Once she passed, he came to where I was living and picked me up immediately. I had been abused by my last, kicked and screamed at when I was too affectionate. It took me a while to really trust him – every time I wanted to kiss him I winced and backed away for fear of another bruised bone. But he wasn’t like that.

We loved one another. Ten years passed and on our anniversary, he came home with a giant present for me. Not the one pictured. Of course, looking at that stupid yellow paper that he wrapped everything in isn’t helping me get over it.

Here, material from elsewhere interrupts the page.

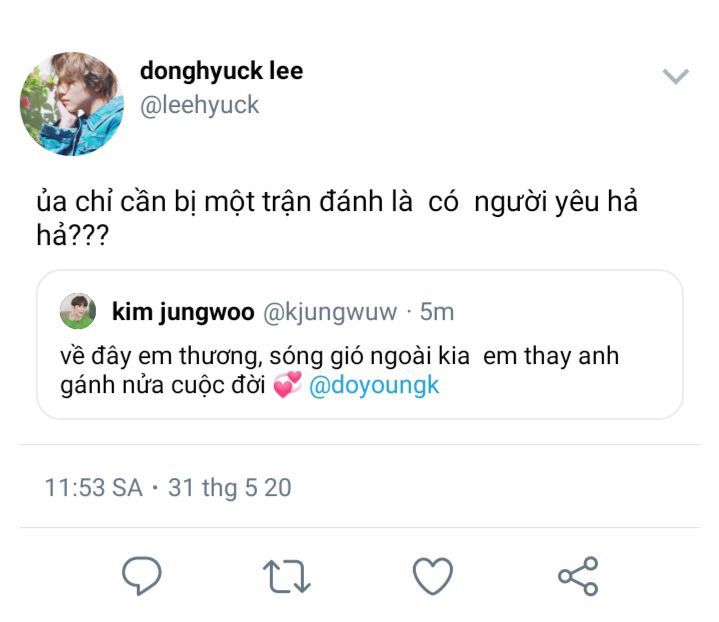Click the reply speech bubble icon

I ran outside like the absolute fucking idiot that I am and he chased me, laughing his gorgeously frustrating laugh. A ‘95 cherry red Volvo sped down the road. He pushed me out of the way.

They wouldn’t let me see him in the hospital. I wasn’t family, but dear Lord I was more family to that man than any of the people that were allowed. Oh, how I regretted every fight we had… that bastard was mine and all of a sudden, he wasn’t.

His lungs filled up with fluid. It’s crazy that a man so immensely aware of his health could die like that. I hear he asked the doctors to light up a cigarette in the room. The smell comforted him, I guess. He died that night.

It’s been four months, 8 days, and 12 hours. And it still hurts to look at that picture of us.